Ben Wilson was a contented man Sunday at the New Orleans Jazz and Heritage Festival.
Wilson, 58, stretched out on a plastic chair in front of the Gentilly Stage, a bottle of ice water in his hand and Papa Grows Funk grooving.
“I’m not moving until the last note dies out,” said Wilson, who was enjoying his 27th year at Jazz Fest.
For Wilson, like many others on Sunday, the only goal was to spend the final day of the festival relaxing in the hot sun and letting the music carry them away.
“We really needed this,” said Rufus Chapman, 49, an emergency room technician from Gulfport, Miss., who lost his house in Hurricane Katrina. “I didn’t come last year, and I really missed it.”
As the second Jazz Fest since the Aug. 29, 2005 storm wrapped up, thousands took advantage of the chance to forget their worries about gutted houses, leaking levees and future storms.
“If you live in one of those little FEMA trailers for a year, you deserve a good time,” said Betty Lagarde, whose St. Bernard Parish home was washed away. “I wish it didn’t have to end.”

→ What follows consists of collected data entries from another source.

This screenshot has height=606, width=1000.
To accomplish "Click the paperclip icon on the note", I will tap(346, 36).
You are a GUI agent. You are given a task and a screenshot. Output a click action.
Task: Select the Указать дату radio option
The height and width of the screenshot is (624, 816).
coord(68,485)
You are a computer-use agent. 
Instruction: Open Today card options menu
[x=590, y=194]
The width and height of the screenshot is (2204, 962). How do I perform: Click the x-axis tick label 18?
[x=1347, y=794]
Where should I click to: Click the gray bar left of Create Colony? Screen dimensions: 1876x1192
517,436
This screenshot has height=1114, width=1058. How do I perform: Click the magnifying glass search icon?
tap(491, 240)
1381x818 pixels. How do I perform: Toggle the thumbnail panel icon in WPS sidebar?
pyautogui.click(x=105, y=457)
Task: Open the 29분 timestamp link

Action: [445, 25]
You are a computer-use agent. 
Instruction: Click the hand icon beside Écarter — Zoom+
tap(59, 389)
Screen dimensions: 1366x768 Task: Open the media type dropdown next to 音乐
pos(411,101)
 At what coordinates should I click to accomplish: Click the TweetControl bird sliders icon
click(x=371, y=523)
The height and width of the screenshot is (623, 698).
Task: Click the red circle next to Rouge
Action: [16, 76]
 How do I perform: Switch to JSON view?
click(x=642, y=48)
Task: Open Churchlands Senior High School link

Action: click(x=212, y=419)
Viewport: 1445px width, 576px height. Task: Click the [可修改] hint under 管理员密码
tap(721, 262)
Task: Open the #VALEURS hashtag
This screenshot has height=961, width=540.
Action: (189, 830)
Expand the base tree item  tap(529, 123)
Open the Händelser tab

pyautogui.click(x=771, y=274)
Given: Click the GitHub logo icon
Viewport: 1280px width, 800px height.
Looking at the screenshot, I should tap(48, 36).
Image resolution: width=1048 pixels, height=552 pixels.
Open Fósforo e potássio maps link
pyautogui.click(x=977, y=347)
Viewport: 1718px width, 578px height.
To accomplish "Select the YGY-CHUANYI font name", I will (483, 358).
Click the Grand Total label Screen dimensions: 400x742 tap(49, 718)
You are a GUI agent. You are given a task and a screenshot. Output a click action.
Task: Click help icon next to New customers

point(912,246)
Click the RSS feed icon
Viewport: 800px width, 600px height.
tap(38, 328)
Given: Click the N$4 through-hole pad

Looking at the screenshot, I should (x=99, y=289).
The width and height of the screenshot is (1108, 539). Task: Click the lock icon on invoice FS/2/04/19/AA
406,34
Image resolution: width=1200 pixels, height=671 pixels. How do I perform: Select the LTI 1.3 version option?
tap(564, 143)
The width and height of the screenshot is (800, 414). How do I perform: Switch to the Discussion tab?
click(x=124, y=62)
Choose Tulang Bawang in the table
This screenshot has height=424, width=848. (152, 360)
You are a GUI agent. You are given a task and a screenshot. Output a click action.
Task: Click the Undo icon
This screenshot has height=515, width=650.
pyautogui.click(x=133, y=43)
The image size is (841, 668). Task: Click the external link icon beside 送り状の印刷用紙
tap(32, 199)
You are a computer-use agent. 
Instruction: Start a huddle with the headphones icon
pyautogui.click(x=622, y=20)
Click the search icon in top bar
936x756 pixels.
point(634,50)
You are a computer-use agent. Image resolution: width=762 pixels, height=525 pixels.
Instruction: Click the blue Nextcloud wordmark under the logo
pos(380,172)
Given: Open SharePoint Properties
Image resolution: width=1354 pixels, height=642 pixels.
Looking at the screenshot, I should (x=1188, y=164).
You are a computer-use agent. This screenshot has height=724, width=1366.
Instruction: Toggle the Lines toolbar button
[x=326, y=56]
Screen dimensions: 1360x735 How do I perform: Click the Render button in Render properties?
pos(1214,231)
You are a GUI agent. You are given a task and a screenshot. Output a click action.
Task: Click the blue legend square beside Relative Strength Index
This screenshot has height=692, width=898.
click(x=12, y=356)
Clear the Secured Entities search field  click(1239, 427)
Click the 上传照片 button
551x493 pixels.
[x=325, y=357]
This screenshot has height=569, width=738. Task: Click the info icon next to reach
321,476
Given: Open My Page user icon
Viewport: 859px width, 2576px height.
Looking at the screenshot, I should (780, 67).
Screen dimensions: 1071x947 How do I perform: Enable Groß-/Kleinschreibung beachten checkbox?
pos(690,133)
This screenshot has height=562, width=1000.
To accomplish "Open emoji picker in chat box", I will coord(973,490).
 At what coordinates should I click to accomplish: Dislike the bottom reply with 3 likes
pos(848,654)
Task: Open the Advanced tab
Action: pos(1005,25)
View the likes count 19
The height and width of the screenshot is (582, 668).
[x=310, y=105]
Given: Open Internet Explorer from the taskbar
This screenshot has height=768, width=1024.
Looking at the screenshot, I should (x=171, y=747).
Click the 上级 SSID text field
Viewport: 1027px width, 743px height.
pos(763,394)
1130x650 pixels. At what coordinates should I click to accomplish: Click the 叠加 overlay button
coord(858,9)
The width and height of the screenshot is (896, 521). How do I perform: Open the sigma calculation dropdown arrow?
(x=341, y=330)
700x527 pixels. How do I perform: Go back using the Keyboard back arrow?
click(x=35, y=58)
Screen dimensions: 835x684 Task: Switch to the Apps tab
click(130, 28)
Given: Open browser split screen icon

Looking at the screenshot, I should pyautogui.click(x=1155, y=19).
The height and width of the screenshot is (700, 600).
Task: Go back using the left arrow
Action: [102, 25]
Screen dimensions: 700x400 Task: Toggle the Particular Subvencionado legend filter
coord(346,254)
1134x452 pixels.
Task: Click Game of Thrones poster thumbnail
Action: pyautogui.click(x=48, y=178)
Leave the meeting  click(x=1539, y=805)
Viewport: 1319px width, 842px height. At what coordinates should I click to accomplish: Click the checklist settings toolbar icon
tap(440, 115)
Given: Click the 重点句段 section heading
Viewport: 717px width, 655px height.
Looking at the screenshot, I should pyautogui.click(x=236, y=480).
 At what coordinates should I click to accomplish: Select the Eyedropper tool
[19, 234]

Large stretches of the city, adjoining St. Bernard Parish and the Mississippi Gulf Coast are still in ruins, but Jazz Fest showed its usual spirit of fun and nonstop music.
Late Sunday, Jazz Fest officials estimated that the pair of three-day weekends drew 375,000 spectators, compared with the 2006 estimate of 325,000 to 350,000.
“We experienced a first weekend that was not only as good as pre-Katrina, it was almost better than pre-9-11,” said Jazz Fest producer Quint Davis. “I thought it was astonishing.”
The last sets on Sunday night also were back in the pre-Katrina tradition.
New Orleans musicians have always closed out the festival on the two big stages — Gentilly and Acura. For years, the Radiators and the Neville Brothers were the tradition.
“I feel the last go-round should be about Louisiana music,” Davis said. “Everyone should go out still hearing that sound. It has to hold them over for a year, so it should be the best about us.”
This year, the Radiators were back — playing their blend of swamp-rock they call “fish head music.” New Orleans native Harry Connick Jr., was on the other end of the grounds with his 18-piece orchestra.
“It’s a real honor to be asked to do that last set,” said Connick, who has played the festival a half-dozen times, but did the closing act for the first time. “It’s a bittersweet thing for everyone — closing down the Jazz Fest.”